In a week where the Leaving Certificate results shine a spotlight on underage drinking, an anti-drink campaign is focusing on the low price of alcohol in shops and the failure to implement legislation passed last year to address this.   

The annual Drink is a Drug outdoor and online campaign, currently running across the country, also aims to encourage parents and other influencers to delay the age at which young people partake of alcohol.

The campaign highlights that a woman can reach the weekly guideline alcohol limit for as little as €4.84* in Ireland (or €7.48 for a male), with a standard drink of cider available from as little as 0.44c and vodka from 0.62c in supermarkets and off-licences.

In addition, there is concern that the provision to eliminate the availability of cheap, strong alcohol in the Public Health Alcohol Bill, passed into law last October, is being constantly delayed in the face of industry opposition and may not be implemented.

Campaign spokesperson Declan Bourke says: “With much concern around teenagers’ exposure to hard drugs, we often turn a blind eye to the threat posed by the drug that is alcohol.

"As well as being a stepping stone to other drugs, alcohol consumption during teenage years has been shown to cause lifelong brain damage, and has been linked to a number of developmental issues.

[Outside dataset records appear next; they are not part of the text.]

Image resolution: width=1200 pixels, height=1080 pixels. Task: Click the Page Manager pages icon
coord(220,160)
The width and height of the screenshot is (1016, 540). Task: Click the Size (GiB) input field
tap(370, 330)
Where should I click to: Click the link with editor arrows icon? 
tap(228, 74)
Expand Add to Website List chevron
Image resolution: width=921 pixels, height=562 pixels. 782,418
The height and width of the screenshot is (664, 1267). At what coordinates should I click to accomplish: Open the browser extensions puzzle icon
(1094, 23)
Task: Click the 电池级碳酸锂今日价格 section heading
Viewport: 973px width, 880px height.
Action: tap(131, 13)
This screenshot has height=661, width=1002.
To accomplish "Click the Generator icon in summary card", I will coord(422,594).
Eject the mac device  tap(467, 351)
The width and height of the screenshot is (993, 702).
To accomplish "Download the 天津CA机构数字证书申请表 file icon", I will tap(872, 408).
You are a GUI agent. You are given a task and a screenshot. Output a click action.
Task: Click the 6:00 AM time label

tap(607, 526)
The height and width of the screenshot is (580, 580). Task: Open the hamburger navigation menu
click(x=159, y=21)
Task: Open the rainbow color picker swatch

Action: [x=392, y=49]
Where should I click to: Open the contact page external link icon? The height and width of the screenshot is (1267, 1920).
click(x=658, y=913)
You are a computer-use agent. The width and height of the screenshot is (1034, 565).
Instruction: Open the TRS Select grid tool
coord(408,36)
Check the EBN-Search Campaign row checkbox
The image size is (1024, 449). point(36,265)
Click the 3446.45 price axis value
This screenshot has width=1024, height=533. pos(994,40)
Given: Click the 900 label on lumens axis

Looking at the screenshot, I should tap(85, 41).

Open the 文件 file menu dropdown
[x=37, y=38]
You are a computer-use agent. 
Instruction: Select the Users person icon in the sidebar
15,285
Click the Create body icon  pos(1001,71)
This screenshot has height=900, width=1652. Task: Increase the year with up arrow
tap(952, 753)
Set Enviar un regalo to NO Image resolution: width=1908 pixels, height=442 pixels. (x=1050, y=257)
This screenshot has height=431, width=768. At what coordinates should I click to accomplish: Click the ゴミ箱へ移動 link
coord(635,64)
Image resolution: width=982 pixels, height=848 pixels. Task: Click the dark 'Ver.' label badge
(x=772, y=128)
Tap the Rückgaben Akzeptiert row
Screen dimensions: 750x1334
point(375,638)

“Legislation passed last year to tackle Ireland’s harmful relationship with alcohol was very welcome, not least the banning of cheap alcohol. This was the subject of years of debate and tactical delays.

"Now, ten months on, nothing has been implemented and concerns are growing that the commitments made by An Taoiseach Leo Varadkar will not be kept.

"This would be a gross betrayal by Government of our young people.”

The campaign website, www.blindeye.ie, is encouraging people to contact their local public representative and push for implementation of the provision.